Severity: start with High and Critical. It is common to filter by Critical severity; however, if you are using Snyk Code and Snyk Open Source:
Filtering by Critical and High ensures Snyk Code issues are not filtered out.
Alternatively, filtering on Critical severity for Snyk Open Source, then filtering on severity=high, product=Snyk Code for Snyk Code independently, ensures you identify the most severe issues for each scan type.
If you wish to focus on Open Source during triage:
By choosing the Exploit Maturity filter, you implicitly filter only open-source results. Exploit Maturity addresses issues that are Mature or have Proof of Concept and thus are more exploitable.
By choosing the Fixable filter, you can find issues where there is a fix available by upgrading a package. This makes fixing faster than without an upgrade.
You can choose CVSS Score for Open Source Vulnerabilities.
When you filter by Priority Score, CVSS Score is included in the calculation. One strategy is to eliminate the vulnerabilities with a score of 900-1000, and then move to vulnerabilities with a score of 800-900, and so on.
If you are using AppRisk and you have instrumented AppRisk Insights, it may also be beneficial to use Classification and filters like Public IP/OS Condition to further refine and find applications of High Importance or exposed publicly in the first round of triage.
When planning your fix strategy, decide which metrics will be used on a specific timeline. If you choose to fix by severity, for example, estimate the time it will take to resolve vulnerability per severity. It is recommended to be specific with your fix strategy.
Example fix strategy
If there are fifty Critical severity issues, and one hundred High severity issues, you may plan on two weeks to fix critical vulnerabilities and then four weeks to fix high severity issues, based on the size of your team and workload.
Fix by issue type
Alternatively, you can fix based on issue type. It is common to focus initially on specific issue types, for example, open-source vulnerabilities, as then you can more easily compare issues across different Projects.
Examples of processes follow for fixes led by different types of teams.
Example: Developer-led priorities
Developer-led implementation, with instruction from executives to minimize license risk, follows this process:
Resolve all License issues identified by Snyk Open Source.

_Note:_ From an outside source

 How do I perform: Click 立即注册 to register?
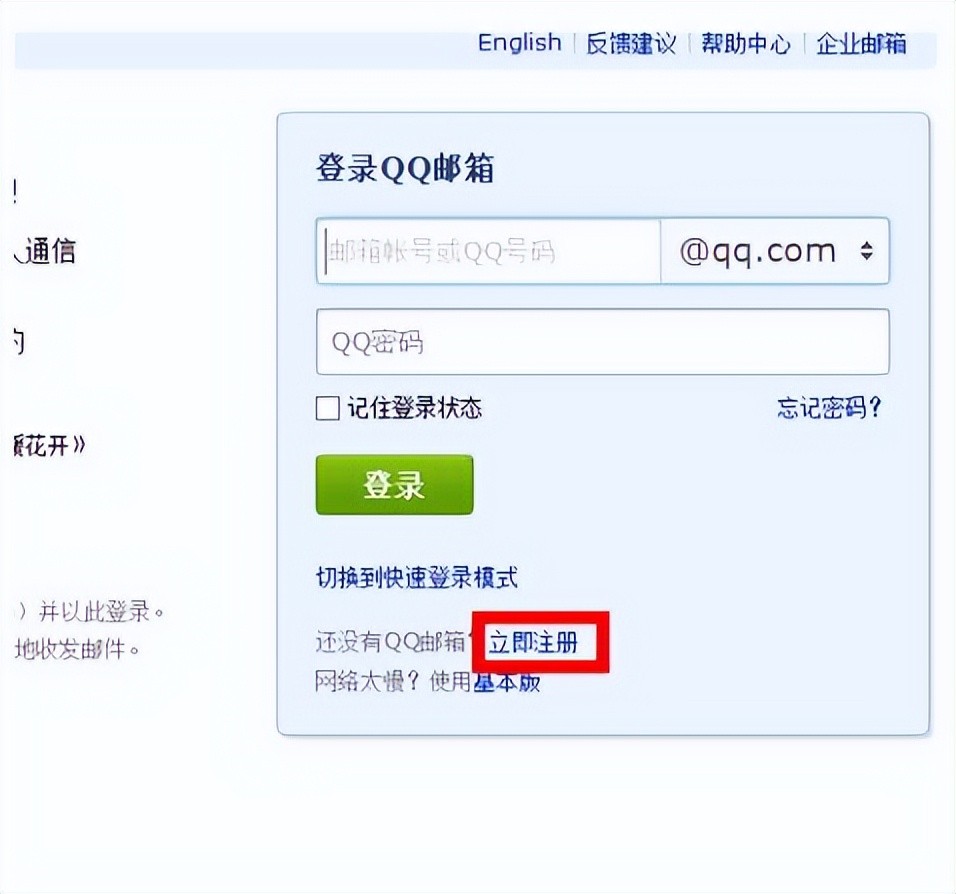pos(533,643)
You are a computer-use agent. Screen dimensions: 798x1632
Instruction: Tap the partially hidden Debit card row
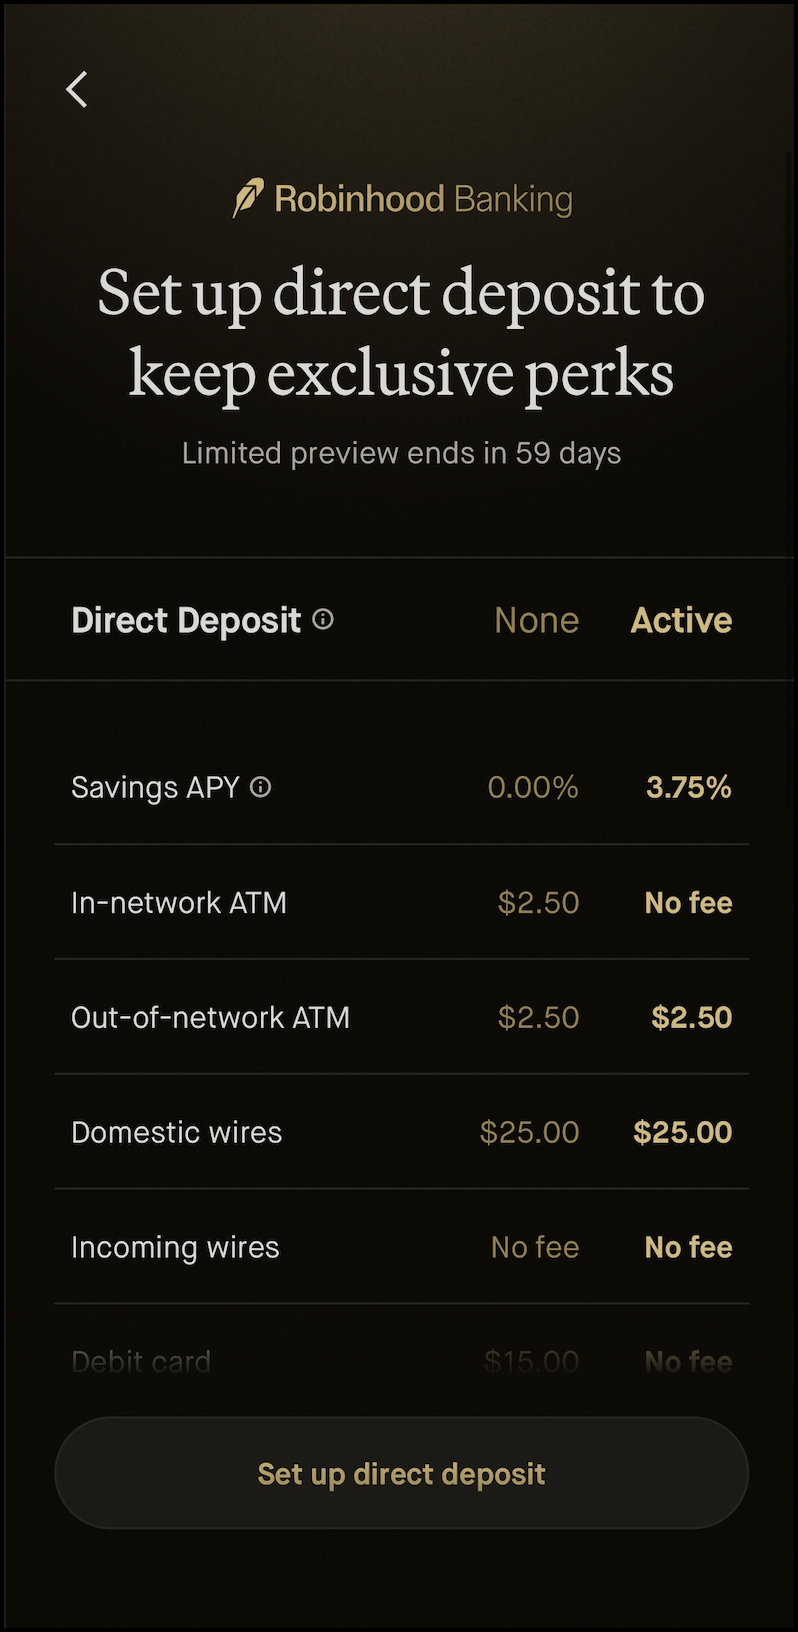coord(141,1361)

Address all fixable Critical or High vulnerabilities in Snyk Open Source.
Shift focus to Code Analysis Projects using Snyk Code, starting with High severity issues.
Scan the containers and IaC files being used to run applications and environments.
Example: DevSecOps-led priorities
DevSecOps-led implementation, focusing on securing your custom images and environment, follows this process:
Scan and secure any custom base images that your development teams pull from.
Integrate with your container registry and scan the images you provide to your development teams.
Scan the image you have chosen and built after adding common internal tools and standardizing image parameters.
Ensure developers also scan their containers after adding their custom tools and packages, to ensure that the container remains secure before deployment. This scan will also detect application vulnerabilities.
After you have secured your containers, start actively scanning your IaC files and cloud environments for misconfigurations that could lead to security breaches.
Introduce Snyk to development teams to scan their open source and code to reduce application vulnerabilities.
Targeted vulnerabilities campaigns
When you operationalize security testing in your development process, another option for your fix strategy is to have campaigns to eliminate vulnerability types, for example, SQL injection. Using CWE filters can be very helpful in reporting to identify and log issues.
Update your timeline
After you have created your fix strategy, update the timeline for Phase 7: Triages, ignores, and fixes.